Zero Hora - 07/03/2013
Posso dizer que passei o verão na Índia... Depois de mergulhar em Joseph
Anton, biografia de Salman Rushdie publicada pela Companhia das Letras,
enveredei pelos romances O Último Suspiro do Mouro e Os Filhos da
Meia-Noite (aclamadíssima obra de Rushdie, eleito, em 1993, Man Booker
Prize, o melhor livro destacado pelo famoso prêmio literário britânico).
Foram 1.708 páginas-Rushdie e horas de leitura – Joseph Anton é um
livraço, e a história da fatwa e da vida clandestina à qual Rushdie foi
condenado por Khomeini dariam um filme.
Eu nunca tinha lido Rushdie, confesso. E viajar pela sua ficção
sanguínea e vertiginosa lavou a minha alma. Quando terminei meu primeiro
livro, ouvi uma pessoa que eu admirava dizer-me: “Um belo texto, mas
sofre de um problema, o realismo mágico é coisa do passado”. Eu tinha,
portanto, escrito um livro que já nascia condenado – aqui da América do
Sul, vivendo à sombra de García Márquez, não podíamos deixar que
“moléstias fantasiosas” acometessem nossos livros...

Seção de dados:
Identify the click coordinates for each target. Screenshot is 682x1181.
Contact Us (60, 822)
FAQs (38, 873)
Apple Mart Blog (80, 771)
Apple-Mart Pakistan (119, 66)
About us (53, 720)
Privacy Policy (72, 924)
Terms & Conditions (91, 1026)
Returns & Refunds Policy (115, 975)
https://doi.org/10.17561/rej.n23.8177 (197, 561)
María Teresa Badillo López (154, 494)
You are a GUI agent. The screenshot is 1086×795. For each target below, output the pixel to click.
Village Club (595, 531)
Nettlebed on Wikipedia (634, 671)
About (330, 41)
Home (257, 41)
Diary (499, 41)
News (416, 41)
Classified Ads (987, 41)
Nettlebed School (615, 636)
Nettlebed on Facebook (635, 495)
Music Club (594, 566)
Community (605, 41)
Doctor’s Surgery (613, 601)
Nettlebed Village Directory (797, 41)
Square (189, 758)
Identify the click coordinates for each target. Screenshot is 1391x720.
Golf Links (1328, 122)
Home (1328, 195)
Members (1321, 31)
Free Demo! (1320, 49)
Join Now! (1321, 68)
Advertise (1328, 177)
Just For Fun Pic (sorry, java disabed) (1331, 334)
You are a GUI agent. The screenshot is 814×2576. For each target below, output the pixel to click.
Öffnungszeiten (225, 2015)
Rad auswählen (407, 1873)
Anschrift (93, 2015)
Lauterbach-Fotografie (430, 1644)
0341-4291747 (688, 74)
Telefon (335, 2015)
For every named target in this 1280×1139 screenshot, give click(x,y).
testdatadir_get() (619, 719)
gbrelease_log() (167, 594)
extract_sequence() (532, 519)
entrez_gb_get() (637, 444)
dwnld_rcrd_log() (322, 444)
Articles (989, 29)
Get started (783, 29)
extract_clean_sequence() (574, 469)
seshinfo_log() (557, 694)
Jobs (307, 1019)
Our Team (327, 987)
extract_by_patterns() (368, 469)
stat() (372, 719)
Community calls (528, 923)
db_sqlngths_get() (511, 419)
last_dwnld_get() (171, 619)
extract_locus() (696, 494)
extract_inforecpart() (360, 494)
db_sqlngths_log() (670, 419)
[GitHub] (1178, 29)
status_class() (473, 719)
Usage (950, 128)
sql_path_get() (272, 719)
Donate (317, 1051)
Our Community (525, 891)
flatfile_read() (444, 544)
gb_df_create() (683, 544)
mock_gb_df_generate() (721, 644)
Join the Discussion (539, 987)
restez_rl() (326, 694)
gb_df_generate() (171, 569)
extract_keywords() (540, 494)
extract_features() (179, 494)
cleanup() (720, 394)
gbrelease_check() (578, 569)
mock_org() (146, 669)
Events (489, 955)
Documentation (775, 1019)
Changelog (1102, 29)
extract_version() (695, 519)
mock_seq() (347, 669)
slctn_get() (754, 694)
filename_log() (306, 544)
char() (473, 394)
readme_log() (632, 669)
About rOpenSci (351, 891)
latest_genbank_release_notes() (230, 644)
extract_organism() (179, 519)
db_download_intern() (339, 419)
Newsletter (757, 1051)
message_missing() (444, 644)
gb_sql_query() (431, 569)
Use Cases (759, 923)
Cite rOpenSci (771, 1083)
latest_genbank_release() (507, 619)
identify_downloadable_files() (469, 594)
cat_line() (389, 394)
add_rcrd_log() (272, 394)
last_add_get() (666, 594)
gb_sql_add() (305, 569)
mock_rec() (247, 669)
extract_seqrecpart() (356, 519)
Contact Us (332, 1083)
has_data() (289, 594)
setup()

Tarefas:
1 - Reescreva o texto sobre Rushdie de "Foram 1.708 páginas-Rushdie" até "acometessem nossos livros...", inclusive, trocando "livraço" por "livro excelente".
2 - Responda sim ou não para cada frase, de acordo com o texto sobre Rushdie, e copie as palavras do texto que decidem a resposta: (a) Joseph Anton saiu pela Companhia das Letras. (b) Quem escreve já tinha lido Rushdie antes daquele verão. (c) A leitura passou de 2 mil páginas.
3 - Prossiga o texto sobre Rushdie a partir da última frase mostrada.

Respostas:
1 -
Foram 1.708 páginas-Rushdie e horas de leitura – Joseph Anton é um
livro excelente, e a história da fatwa e da vida clandestina à qual Rushdie foi
condenado por Khomeini dariam um filme.
Eu nunca tinha lido Rushdie, confesso. E viajar pela sua ficção
sanguínea e vertiginosa lavou a minha alma. Quando terminei meu primeiro
livro, ouvi uma pessoa que eu admirava dizer-me: “Um belo texto, mas
sofre de um problema, o realismo mágico é coisa do passado”. Eu tinha,
portanto, escrito um livro que já nascia condenado – aqui da América do
Sul, vivendo à sombra de García Márquez, não podíamos deixar que
“moléstias fantasiosas” acometessem nossos livros...

2 -
(a) Sim: "biografia de Salman Rushdie publicada pela Companhia das Letras"
(b) Não: "Eu nunca tinha lido Rushdie, confesso."
(c) Não: "Foram 1.708 páginas-Rushdie"

3 -
Pois lá vem Salman Rushdie e deixa rolar. Seus personagens deixariam
o clã Buendía de queixo caído. Eles andam pelo tempo, leem “n”
pensamentos, crescem no dobro da velocidade normal para um humano, são
geniais, preveem tragédias, morrem de amor – em suma, eles acontecem. Os
livros de Rushdie são livros dos seus personagens, e eles pairam, vivos
e furiosos, deixando a “forma” a comer poeira.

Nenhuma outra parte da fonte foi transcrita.